→ Provided data:
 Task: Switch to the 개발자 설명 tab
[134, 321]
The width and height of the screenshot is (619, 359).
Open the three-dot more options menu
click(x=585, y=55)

→ To do: Please reproduce the lines above word for word.

→ Solution:
 Task: Switch to the 개발자 설명 tab
[134, 321]
The width and height of the screenshot is (619, 359).
Open the three-dot more options menu
click(x=585, y=55)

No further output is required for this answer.